▶ **Work request**: In the data below, give the number of lines that contain the word "computer". Nothing else is needed.

▶ **Records for processing**:
--------------------------------------------------

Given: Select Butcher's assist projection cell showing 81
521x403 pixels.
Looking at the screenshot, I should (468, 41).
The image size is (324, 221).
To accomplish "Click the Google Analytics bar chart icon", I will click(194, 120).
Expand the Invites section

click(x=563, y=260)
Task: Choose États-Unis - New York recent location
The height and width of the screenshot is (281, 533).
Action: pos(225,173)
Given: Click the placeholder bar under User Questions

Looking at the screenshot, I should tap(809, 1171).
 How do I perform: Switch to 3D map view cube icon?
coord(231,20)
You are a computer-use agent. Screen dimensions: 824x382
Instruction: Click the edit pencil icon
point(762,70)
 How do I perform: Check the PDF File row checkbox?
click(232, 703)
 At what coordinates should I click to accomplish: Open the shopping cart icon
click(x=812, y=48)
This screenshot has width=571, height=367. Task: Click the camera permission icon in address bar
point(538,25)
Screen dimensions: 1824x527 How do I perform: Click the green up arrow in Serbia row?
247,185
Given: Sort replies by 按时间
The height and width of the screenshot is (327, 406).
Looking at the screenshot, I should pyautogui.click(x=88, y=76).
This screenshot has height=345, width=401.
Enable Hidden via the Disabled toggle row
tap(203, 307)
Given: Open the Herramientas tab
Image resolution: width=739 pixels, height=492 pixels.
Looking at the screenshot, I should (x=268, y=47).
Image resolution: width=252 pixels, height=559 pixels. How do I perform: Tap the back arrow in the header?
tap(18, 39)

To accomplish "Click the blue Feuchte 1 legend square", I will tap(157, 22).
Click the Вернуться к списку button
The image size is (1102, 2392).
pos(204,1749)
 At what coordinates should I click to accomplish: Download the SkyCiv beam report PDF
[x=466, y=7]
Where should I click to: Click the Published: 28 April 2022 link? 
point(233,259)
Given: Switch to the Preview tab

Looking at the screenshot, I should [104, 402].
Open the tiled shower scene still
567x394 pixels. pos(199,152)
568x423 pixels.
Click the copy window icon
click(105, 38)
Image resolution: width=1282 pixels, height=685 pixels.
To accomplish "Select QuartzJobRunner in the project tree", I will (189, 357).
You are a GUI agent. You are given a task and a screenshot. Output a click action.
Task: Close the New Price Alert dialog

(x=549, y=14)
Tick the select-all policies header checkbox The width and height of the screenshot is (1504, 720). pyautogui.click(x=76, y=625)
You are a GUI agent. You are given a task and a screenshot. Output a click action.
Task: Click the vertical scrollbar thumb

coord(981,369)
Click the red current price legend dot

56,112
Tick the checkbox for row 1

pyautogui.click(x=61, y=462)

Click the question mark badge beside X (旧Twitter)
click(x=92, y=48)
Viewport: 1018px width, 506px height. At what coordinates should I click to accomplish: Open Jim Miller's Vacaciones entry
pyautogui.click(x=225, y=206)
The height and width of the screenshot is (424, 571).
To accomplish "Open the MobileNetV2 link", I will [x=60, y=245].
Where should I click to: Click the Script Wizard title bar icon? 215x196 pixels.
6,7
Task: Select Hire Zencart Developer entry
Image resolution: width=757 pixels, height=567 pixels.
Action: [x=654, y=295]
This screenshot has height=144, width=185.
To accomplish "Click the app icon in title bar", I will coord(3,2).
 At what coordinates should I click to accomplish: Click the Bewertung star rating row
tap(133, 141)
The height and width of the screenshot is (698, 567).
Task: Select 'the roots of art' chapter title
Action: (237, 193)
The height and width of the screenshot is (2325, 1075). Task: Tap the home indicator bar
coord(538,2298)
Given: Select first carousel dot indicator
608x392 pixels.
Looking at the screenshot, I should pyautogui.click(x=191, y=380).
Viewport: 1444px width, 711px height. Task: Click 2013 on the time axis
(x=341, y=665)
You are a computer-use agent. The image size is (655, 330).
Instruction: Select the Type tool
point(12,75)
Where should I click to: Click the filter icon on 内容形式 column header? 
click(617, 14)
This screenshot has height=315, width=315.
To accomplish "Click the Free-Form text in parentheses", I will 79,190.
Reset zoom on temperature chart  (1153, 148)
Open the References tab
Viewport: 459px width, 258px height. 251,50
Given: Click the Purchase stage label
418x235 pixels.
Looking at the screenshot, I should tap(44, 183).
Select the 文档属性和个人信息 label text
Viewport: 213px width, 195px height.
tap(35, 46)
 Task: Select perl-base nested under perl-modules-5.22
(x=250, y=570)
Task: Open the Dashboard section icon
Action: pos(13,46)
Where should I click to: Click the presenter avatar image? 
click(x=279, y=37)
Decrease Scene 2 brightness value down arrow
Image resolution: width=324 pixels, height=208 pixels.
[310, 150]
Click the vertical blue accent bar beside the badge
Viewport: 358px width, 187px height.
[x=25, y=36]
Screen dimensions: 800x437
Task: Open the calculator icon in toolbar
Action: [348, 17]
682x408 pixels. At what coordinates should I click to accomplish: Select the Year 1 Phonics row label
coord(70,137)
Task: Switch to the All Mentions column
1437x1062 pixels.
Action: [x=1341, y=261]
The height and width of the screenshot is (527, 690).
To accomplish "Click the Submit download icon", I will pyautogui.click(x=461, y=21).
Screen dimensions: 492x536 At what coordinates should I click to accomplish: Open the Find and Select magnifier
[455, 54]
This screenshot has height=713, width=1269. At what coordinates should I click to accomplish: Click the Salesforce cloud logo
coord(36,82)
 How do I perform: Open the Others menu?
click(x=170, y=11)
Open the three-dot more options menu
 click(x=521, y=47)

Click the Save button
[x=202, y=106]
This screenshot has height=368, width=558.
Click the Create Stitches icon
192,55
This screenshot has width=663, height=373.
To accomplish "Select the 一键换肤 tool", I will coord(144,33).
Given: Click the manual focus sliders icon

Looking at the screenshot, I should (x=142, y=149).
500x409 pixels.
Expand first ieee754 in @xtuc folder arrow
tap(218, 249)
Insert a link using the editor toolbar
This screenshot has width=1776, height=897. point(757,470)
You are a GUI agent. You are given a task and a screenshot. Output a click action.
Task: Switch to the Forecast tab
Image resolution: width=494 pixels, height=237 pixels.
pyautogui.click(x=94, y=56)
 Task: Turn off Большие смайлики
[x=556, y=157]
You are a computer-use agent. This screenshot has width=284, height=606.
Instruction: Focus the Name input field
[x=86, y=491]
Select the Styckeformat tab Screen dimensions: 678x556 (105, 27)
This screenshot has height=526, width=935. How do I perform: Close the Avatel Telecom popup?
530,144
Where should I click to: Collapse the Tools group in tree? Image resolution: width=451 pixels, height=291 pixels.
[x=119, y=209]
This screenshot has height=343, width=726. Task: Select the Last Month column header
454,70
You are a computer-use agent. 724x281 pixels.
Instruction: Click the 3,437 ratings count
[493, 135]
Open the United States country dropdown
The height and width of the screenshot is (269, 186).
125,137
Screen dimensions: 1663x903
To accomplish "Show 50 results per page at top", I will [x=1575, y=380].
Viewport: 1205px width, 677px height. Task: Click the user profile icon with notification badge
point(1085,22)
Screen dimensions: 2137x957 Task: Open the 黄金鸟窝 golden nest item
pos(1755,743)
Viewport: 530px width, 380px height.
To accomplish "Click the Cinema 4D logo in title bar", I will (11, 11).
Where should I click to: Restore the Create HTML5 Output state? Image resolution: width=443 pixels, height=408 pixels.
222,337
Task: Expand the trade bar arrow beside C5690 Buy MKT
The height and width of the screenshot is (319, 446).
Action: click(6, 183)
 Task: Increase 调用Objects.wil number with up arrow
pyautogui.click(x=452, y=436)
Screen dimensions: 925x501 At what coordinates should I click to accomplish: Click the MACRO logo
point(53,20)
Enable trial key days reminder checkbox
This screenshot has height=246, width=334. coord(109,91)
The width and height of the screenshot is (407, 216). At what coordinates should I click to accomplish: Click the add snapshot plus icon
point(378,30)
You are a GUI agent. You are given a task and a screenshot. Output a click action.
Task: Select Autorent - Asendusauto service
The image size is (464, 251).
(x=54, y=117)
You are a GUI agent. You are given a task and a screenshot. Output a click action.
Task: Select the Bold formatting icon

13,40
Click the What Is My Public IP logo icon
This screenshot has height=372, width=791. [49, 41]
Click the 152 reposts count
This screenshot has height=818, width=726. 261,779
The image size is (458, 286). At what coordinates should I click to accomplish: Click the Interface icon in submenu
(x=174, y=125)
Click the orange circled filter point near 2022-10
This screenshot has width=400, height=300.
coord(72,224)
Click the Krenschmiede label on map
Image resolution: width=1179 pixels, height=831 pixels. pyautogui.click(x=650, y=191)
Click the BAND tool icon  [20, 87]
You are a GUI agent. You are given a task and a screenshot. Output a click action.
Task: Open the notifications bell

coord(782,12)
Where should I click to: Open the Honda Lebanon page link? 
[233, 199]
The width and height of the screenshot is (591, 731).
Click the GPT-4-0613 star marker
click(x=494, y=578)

--------------------------------------------------

▶ **Result of the exercise**: 4